Sunday, December 13, 2009 4:51 pm | By Sam Leverenz
It would appear that plans are moving ahead for the Northern Rockies Ecosystem Preservation Act (NREPA). NREPA is just the next step in a string of government actions and programs that fly in the face of property rights. This act, currently waiting in the House Natural Resources Committee, would reclassify 24 million acres of land in the Western United States as wilderness.
Designating federal land as wilderness effectively amounts to a land grab. Originally conceived to preserve lands unmarred by human hands, wilderness status is now used as a tool to block desirable land from energy development, oil exploration, cattle grazing, hunting, farming, mountain biking, and every other form of use and recreation. By restricting access to land for exploration, this legislation is limiting the potential of the economy and directly interfering with America’s entrepreneurial drive.
According to the Republican members of the Natural Resources Committee, almost 1,700 jobs would be jeopardized by passage of this bill. This fact should not come entirely as a surprise considering that none of the sponsors of NREPA represent districts that would be affected by it. The Federal government owns 650 million acres of land. Over one hundred million of those acres are now regulated as wilderness. 2009 has seen several assaults on property rights at the Federal level. On top of the Clean Water Restoration Act, the last thing that property owners need is more regulation of land use. The Natural Resources Committee surely can spend their time on more worthy causes.

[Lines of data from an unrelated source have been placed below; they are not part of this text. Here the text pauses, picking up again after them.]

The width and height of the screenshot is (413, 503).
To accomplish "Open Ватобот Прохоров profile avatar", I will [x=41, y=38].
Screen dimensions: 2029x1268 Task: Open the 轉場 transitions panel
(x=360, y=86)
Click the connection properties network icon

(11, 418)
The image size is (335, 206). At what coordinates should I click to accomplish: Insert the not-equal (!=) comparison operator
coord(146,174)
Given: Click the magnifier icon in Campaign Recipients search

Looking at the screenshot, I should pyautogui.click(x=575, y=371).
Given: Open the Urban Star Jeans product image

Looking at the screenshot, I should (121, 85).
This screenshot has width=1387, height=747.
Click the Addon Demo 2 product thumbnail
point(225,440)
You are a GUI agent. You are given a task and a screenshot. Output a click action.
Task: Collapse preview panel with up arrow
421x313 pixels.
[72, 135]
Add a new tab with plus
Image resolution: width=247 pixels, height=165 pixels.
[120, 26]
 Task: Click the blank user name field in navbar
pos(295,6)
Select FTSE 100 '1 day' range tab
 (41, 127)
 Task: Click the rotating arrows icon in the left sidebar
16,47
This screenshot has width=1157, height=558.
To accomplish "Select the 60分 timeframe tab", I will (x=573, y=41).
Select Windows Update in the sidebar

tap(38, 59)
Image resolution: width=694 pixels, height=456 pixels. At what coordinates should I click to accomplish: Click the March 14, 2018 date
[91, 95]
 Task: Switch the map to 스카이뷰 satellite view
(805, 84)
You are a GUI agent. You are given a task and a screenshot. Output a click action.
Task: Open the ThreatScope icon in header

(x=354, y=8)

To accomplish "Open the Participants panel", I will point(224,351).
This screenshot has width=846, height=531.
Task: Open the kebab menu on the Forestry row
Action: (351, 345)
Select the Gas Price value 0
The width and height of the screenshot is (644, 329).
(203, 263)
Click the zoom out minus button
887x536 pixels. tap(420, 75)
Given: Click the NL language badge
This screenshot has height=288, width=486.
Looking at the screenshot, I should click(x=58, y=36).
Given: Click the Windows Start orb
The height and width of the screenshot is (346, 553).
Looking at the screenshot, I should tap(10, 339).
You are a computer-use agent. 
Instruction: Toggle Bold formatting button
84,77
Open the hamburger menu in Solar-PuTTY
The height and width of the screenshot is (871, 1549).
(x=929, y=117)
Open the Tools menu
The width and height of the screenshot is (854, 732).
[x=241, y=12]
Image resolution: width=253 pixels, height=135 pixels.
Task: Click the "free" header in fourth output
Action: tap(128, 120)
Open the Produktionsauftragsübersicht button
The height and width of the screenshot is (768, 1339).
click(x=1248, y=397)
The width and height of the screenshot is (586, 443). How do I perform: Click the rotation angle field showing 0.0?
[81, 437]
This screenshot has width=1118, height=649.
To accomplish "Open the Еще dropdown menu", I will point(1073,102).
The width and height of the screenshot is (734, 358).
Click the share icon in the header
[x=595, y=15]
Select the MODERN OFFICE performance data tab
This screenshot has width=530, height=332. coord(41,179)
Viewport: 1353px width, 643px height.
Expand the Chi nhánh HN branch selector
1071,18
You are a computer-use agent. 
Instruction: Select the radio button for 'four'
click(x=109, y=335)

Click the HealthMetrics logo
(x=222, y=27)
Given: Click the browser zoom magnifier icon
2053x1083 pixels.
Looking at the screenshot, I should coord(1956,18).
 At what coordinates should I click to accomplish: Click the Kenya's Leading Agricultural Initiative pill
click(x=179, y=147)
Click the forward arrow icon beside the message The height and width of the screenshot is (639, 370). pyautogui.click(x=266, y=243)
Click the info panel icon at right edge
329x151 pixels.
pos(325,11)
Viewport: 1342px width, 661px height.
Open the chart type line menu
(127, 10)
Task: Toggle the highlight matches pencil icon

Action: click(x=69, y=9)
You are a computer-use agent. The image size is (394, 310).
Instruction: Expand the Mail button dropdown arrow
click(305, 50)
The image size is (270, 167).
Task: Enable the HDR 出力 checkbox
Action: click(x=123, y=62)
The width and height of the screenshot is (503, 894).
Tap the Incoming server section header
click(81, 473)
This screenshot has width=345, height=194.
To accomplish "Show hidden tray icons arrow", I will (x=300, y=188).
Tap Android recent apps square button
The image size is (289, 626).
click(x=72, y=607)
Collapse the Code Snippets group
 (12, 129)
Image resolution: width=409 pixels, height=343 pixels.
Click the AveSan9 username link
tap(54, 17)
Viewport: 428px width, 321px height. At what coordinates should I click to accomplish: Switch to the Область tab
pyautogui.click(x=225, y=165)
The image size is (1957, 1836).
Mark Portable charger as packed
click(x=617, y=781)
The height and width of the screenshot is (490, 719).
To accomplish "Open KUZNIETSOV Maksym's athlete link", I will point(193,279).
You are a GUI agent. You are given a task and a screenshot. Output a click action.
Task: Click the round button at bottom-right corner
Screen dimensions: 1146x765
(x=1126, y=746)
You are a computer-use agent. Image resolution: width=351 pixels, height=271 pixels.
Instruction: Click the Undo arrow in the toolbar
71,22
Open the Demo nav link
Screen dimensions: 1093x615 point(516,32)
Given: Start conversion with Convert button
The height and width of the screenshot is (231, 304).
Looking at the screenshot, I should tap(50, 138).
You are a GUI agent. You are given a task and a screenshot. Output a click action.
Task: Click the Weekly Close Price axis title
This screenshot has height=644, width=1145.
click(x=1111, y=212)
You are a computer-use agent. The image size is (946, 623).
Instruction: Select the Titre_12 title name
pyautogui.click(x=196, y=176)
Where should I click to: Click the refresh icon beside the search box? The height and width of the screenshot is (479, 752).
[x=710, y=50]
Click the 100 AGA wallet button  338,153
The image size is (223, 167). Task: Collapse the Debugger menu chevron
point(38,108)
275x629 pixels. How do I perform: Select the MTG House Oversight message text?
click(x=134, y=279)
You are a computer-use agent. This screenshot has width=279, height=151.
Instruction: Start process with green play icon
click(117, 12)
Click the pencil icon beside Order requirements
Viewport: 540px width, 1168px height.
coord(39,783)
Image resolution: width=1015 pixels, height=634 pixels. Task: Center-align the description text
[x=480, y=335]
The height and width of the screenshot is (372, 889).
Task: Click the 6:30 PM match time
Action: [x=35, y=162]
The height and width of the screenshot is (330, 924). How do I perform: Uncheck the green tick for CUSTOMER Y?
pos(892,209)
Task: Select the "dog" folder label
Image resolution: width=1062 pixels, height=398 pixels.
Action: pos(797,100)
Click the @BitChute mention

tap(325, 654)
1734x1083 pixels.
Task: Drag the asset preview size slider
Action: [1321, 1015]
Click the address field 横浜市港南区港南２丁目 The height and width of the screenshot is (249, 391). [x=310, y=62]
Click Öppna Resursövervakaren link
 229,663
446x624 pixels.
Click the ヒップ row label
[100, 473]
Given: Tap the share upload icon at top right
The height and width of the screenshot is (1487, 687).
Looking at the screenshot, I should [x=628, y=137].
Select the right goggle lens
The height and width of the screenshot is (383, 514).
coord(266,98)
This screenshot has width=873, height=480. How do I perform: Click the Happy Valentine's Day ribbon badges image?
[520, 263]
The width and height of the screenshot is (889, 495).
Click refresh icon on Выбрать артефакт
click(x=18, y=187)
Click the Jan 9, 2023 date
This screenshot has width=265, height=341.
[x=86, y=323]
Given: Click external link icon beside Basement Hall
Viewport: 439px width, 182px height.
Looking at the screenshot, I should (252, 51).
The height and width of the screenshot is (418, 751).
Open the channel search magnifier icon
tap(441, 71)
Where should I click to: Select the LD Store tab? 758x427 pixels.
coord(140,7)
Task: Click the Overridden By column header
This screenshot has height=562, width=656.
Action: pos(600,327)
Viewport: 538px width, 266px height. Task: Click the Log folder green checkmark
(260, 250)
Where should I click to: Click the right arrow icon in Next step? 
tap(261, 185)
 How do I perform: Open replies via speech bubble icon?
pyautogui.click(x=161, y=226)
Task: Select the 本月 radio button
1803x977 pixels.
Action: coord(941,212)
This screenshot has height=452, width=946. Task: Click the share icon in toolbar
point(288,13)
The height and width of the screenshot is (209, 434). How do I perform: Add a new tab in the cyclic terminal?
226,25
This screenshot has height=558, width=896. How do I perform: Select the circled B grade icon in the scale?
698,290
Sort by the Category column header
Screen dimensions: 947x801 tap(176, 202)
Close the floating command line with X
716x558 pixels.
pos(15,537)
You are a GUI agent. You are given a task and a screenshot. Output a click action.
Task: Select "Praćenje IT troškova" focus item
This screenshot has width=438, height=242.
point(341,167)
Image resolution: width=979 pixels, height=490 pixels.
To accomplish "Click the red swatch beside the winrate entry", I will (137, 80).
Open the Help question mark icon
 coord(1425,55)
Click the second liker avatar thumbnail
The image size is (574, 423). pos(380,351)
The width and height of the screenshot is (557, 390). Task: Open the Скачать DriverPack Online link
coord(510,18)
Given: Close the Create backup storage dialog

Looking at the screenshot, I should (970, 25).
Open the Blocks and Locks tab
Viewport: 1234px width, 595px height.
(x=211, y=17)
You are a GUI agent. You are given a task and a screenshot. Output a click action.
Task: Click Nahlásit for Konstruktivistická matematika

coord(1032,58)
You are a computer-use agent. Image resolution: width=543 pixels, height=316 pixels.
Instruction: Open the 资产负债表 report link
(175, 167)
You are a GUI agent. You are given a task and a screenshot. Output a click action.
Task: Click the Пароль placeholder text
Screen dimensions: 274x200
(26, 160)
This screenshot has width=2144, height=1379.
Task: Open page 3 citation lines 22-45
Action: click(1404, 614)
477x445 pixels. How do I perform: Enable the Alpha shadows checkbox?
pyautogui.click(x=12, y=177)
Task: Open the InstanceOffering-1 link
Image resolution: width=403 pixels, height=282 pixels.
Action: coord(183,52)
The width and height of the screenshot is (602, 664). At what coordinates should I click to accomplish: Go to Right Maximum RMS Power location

PRA Opposes Dorgan/Snowe/McCain Amendment to Senate Healthcare Legislation
Thursday, December 10, 2009 5:23 am | By Kelsey Zahourek
Soon, the Senate will vote on an amendment (SA 2793) to the Senate healthcare reform bill that would allow for the importation of prescription drugs. For the U.S. Senate to sanction and encourage the importation without consequence of foreign drug products that have not been directly associated with a "normal" FDA approval, by individuals or wholesalers who are not directly licensed by the product's manufacturer or owner, calls into question the U.S. policy regarding protection of intellectual property.
In the realm of property rights this amendment will be extremely damaging. When government steps in and places an artificial price ceiling on drugs, companies face a disincentive to enter the market. If pharmaceutical companies risk having their investments effectively expropriated by the government, future investment and innovation will be hamstrung. Research and development is very expensive, and companies need to have an incentive to keep inventing life-saving drugs.
Without any assurance that intellectual property will be respected and protected, not only drug makers, but other companies as well, will avoid investing in developing new products since they risk having their investments effectively expropriated by the government. Americans have seen this type of expropriation before with respect to physical property rights (e.g. eminent domain of homes and land).
The United States is a global leader in pharmaceutical and biotech research, due to a combination of reliable patent laws and the freedom of companies to engage in market pricing. America benefits from hundreds of billions of dollars of investment in the pharmaceutical and biotech industries and hundreds of thousands of well paying, highly skilled jobs in those industries. If the United States government began to make its intellectual property policies inconsistent and arbitrary (by adjusting those to accommodate short-term political pressures) these jobs and investments would be jeopardized.
Life's a Beach for Florida Property Owners
Wednesday, December 9, 2009 12:00 pm | By Sam Leverenz
Florida property rights advocates have had their day in court, but it is unclear whether they will get the result they deserve. Last week, the U.S. Supreme Court heard oral arguments on Stop the Beach Renourishment v. Florida Dep't of Environmental Protection. The suit pits six beach front property owners against the state of Florida, and has potentially broad-sweeping consequences for coastal communities nationwide.
Historically, ocean front properties in Florida extend to the water line at high tide. Ostensibly to combat erosion through “beach-widening,” the state Department of Environmental Protection has dumped truckloads of sand across a seven-mile stretch of beach. Instead of extending the property of the owner, however, the State has declared itself proprietor of the new strip of sand.
Not only does this action amount to state taking of private property, but it also cuts property owners off from the ocean, slashing their assets’ value. As the home owners’ representative described at arguments, the State of Florida literally transformed their properties from "oceanfront property into oceanview property." Homeowners who once enjoyed a private beach now abut public land—subject to outdoor vendors and spring break partiers.
The Florida State Supreme Court ruled in favor of the State’s actions, and against property rights. Similar to this month’s case in New York, this continues a recent trend of state high courts siding with anti-property owner decisions like Kelo v. New London. This case represents an opportunity to stem the tide of government takings rising since 2005. The U. S. Supreme Court appears to be split on the issue currently at hand.
Both the State courts of Florida and New York left the decision to amend eminent domain law to the state legislatures. According to the Institute for Justice, both states suffer from a disproportionately high number of state takings from private property owners. Neither state house has managed to pass any bill aimed at reducing infringements upon the property rights of their citizens. While the Florida Department of Environmental Protection concerns itself with preventing erosion of beach fronts, it is now all the more important that homeowners fight the erosion of their property rights.